Nouvelle-Zélande : suspension totale des opérations de secours au camping sinistré face à un risque d’effondrement imminent

Nouvelle-Zélande : suspension totale des opérations de secours au camping sinistré face à un risque d’effondrement imminent

Les autorités néo-zélandaises ont annoncé dimanche la suspension totale des opérations de secours et de récupération sur le site du glissement de terrain qui a frappé jeudi un camping très fréquenté au pied du mont Maunganui, près de la ville de Tauranga, sur la côte est de l’île du Nord. Cette décision, motivée par des raisons de sécurité, intervient alors que le bilan humain reste lourd et que l’espoir de retrouver des survivants s’est désormais éteint.

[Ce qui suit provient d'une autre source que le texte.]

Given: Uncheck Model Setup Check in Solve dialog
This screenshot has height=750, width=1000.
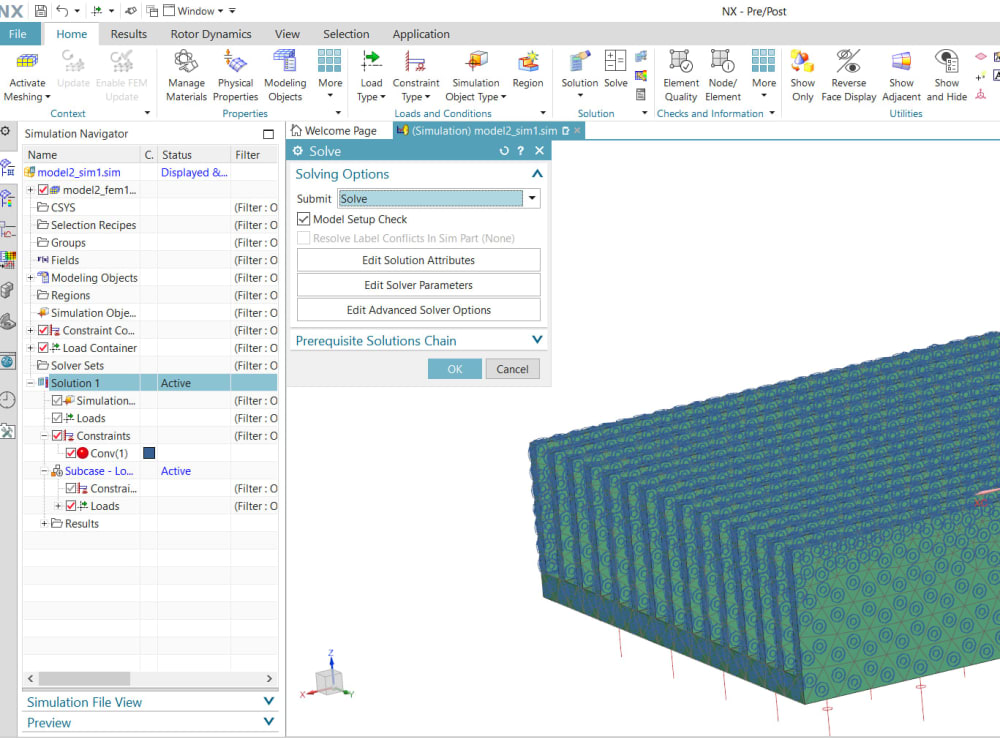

Six personnes, dont deux adolescents, sont présumées mortes après que des pluies diluviennes ont provoqué un éboulement massif de terre, de boue et de débris, ensevelissant brutalement une partie du site touristique. Le camping, bondé en cette période estivale, accueillait de nombreuses familles venues profiter des plages et des activités de plein air dans l’une des régions les plus prisées du pays.

Samedi, la découverte de restes humains a confirmé la gravité de la tragédie et marqué un tournant dans l’opération, passée officiellement d’une mission de sauvetage à une opération de récupération des corps. Les autorités ont indiqué que les efforts se concentraient désormais sur l’identification formelle des victimes, un processus délicat nécessitant des analyses médico-légales approfondies.

Mais dimanche, une nouvelle alerte est venue compliquer la situation. Une importante fissure a été détectée dans le sol, laissant craindre un nouvel effondrement. Face à ce danger imminent, le commissaire de police Tim Anderson a ordonné le retrait immédiat de l’ensemble des équipes présentes sur le site.

« La sécurité de notre personnel est une priorité absolue. En raison de l’instabilité du terrain, nous avons dû interrompre toutes les opérations », a-t-il déclaré aux journalistes à Mount Maunganui. Il a précisé que la situation serait évaluée quotidiennement par des experts, sans qu’aucune date ne soit avancée pour une éventuelle reprise des recherches.

Le Premier ministre néo-zélandais, Christopher Luxon, a exprimé sa profonde émotion face au drame. « C’est bouleversant d’apprendre la nouvelle que nous redoutions tous », a-t-il écrit sur le réseau social X. « À toutes les familles qui ont perdu des êtres chers, tous les Néo-Zélandais partagent votre douleur. Nos pensées vous accompagnent dans cette épreuve. »

Ce glissement de terrain s’inscrit dans un contexte météorologique exceptionnel. La région de Bay of Plenty a été frappée ces derniers jours par des pluies torrentielles persistantes, saturant les sols et fragilisant les pentes. Les services météorologiques avaient d’ailleurs émis plusieurs alertes concernant des risques élevés d’inondations et d’éboulements.

La situation s’est encore aggravée lorsque, le même jour, un autre glissement de terrain a frappé la banlieue voisine de Papamoa, provoquant la mort de deux personnes supplémentaires. Ces événements successifs ont ravivé le débat national sur la vulnérabilité de certaines zones résidentielles et touristiques face aux phénomènes climatiques extrêmes.

Des géologues et ingénieurs civils ont été mobilisés pour analyser la stabilité du terrain autour du mont Maunganui. Leur mission est d’évaluer les risques à court et moyen terme, et de déterminer si d’autres secteurs pourraient être menacés. En attendant leurs conclusions, l’accès au site reste strictement interdit au public.